(Saved entries)
'''

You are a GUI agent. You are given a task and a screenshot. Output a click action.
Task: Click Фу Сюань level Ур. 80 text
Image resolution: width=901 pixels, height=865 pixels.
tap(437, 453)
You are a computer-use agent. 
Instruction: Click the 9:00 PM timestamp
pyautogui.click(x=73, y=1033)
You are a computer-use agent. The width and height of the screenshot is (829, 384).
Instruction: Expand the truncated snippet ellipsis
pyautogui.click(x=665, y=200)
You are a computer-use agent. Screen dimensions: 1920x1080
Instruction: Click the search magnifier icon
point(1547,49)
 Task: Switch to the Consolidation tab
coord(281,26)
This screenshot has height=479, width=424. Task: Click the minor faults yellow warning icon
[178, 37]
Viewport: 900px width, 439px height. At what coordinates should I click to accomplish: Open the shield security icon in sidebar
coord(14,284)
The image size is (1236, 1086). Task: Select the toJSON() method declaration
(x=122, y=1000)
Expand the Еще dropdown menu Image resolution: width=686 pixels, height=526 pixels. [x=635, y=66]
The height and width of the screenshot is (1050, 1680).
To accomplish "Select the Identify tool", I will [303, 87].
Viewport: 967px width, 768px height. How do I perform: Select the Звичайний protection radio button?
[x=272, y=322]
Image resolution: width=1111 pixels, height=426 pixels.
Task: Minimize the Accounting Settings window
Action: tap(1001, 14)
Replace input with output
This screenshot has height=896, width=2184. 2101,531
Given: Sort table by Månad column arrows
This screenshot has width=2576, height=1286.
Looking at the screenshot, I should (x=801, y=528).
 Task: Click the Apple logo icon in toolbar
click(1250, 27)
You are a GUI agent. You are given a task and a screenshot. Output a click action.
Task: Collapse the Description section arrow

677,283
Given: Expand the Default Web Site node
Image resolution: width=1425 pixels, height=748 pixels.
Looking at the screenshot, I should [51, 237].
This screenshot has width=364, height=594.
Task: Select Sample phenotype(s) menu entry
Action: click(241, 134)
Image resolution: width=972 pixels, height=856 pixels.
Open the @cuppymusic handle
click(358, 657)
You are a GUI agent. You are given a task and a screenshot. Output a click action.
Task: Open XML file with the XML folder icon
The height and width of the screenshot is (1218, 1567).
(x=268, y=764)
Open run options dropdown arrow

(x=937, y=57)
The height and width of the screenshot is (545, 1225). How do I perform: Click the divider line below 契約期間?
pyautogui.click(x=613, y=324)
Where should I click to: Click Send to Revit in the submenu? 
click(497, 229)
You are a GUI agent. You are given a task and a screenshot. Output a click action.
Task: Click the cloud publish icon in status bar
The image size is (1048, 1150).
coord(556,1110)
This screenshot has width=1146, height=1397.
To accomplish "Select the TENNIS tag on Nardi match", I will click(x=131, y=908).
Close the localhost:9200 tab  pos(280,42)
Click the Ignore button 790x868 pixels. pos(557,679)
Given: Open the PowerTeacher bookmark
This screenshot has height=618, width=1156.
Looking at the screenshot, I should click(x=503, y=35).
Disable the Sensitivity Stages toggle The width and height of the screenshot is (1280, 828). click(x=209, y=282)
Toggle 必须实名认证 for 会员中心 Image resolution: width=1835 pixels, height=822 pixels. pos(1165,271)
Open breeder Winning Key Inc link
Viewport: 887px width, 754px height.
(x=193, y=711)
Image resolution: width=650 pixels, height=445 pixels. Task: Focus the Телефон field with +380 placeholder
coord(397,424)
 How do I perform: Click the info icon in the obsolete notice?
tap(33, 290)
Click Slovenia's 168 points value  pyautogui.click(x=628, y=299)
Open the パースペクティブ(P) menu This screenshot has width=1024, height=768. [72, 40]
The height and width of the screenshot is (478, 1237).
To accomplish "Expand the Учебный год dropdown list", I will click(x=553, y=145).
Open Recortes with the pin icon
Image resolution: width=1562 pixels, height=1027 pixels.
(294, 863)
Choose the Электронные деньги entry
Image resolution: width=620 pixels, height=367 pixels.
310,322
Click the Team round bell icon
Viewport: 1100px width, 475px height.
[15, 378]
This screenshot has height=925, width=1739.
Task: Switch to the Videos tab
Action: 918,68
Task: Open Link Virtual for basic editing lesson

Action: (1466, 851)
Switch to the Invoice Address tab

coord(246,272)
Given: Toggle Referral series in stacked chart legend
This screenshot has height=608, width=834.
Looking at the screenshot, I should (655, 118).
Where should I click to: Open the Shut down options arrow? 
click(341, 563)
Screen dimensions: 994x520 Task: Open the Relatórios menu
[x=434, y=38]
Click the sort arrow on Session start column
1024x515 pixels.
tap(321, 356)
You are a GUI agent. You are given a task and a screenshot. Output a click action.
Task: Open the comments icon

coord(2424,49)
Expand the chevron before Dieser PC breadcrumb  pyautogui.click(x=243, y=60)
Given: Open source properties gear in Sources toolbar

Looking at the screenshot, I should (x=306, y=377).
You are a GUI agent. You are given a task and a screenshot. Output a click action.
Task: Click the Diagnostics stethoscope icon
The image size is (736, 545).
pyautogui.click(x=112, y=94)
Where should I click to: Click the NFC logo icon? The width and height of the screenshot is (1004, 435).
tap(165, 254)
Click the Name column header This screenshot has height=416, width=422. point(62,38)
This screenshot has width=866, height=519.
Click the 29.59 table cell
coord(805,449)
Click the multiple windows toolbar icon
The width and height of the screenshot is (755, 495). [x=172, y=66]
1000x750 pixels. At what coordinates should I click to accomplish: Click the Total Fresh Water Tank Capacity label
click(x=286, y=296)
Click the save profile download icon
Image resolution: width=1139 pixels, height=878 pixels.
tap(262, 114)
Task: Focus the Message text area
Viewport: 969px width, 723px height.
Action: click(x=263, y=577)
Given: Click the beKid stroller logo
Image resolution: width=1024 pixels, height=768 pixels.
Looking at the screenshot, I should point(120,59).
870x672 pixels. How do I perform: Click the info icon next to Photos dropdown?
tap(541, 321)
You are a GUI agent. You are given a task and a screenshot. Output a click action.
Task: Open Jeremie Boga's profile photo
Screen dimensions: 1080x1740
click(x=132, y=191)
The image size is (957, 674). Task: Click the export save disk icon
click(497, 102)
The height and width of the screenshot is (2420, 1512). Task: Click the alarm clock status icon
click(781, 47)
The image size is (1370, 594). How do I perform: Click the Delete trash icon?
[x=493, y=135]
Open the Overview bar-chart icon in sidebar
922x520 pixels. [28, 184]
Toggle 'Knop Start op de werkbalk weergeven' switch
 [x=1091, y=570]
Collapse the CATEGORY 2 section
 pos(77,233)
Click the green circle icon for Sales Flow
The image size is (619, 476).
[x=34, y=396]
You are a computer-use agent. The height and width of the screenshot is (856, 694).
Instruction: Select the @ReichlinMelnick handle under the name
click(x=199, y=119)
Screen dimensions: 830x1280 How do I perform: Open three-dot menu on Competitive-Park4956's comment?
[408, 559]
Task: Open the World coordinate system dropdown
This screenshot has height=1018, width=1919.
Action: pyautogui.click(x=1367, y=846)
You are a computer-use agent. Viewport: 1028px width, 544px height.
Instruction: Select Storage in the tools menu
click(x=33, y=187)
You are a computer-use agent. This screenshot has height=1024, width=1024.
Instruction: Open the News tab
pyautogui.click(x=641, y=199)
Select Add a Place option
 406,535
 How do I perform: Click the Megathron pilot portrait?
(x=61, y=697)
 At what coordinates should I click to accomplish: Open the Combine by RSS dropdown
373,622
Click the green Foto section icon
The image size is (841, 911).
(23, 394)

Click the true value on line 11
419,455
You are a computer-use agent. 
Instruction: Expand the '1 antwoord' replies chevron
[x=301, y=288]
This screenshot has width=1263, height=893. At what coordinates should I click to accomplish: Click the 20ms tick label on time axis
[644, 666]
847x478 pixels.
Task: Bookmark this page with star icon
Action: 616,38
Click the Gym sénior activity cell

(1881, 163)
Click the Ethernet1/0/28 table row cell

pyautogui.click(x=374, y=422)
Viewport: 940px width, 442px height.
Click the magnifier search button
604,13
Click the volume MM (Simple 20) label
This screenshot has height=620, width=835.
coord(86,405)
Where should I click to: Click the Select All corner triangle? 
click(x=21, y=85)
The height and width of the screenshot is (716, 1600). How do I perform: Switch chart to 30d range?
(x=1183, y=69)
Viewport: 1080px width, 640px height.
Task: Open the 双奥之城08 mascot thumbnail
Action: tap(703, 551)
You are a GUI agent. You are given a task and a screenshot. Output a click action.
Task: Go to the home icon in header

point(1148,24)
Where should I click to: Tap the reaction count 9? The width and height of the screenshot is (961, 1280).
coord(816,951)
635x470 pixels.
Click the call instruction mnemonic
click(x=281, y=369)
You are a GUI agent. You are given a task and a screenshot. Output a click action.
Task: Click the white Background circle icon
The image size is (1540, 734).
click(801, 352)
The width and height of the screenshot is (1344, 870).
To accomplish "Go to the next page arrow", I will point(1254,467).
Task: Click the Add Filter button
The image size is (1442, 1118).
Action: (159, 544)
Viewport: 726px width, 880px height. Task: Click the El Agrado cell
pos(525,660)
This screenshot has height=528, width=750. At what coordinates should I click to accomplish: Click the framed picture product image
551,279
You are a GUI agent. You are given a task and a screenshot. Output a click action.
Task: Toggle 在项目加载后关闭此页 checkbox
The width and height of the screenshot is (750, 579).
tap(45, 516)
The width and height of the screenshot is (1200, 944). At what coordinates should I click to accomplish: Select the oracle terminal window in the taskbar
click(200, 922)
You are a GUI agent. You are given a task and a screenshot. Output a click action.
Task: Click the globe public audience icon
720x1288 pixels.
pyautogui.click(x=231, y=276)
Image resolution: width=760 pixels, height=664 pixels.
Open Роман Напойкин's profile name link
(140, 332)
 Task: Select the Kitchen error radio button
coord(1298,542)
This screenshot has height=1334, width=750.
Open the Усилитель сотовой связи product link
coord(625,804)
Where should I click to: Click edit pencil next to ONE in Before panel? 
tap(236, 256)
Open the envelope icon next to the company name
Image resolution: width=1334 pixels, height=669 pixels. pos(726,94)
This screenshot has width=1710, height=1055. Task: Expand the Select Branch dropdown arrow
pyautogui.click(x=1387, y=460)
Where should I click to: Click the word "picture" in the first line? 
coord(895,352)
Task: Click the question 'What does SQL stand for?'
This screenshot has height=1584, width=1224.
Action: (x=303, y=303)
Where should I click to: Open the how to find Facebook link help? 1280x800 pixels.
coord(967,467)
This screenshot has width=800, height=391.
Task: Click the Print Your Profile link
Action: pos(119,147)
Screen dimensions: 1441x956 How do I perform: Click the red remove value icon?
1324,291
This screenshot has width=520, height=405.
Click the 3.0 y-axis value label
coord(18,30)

'''

Work order> Quote the data above from the line containing "Select Add a Place option" to the line containing "Viewport: 940px width, 442px height.", inclusive, and stop.

Answer box>
Select Add a Place option
 406,535
 How do I perform: Click the Megathron pilot portrait?
(x=61, y=697)
 At what coordinates should I click to accomplish: Open the Combine by RSS dropdown
373,622
Click the green Foto section icon
The image size is (841, 911).
(23, 394)

Click the true value on line 11
419,455
You are a computer-use agent. 
Instruction: Expand the '1 antwoord' replies chevron
[x=301, y=288]
This screenshot has width=1263, height=893. At what coordinates should I click to accomplish: Click the 20ms tick label on time axis
[644, 666]
847x478 pixels.
Task: Bookmark this page with star icon
Action: 616,38
Click the Gym sénior activity cell

(1881, 163)
Click the Ethernet1/0/28 table row cell

pyautogui.click(x=374, y=422)
Viewport: 940px width, 442px height.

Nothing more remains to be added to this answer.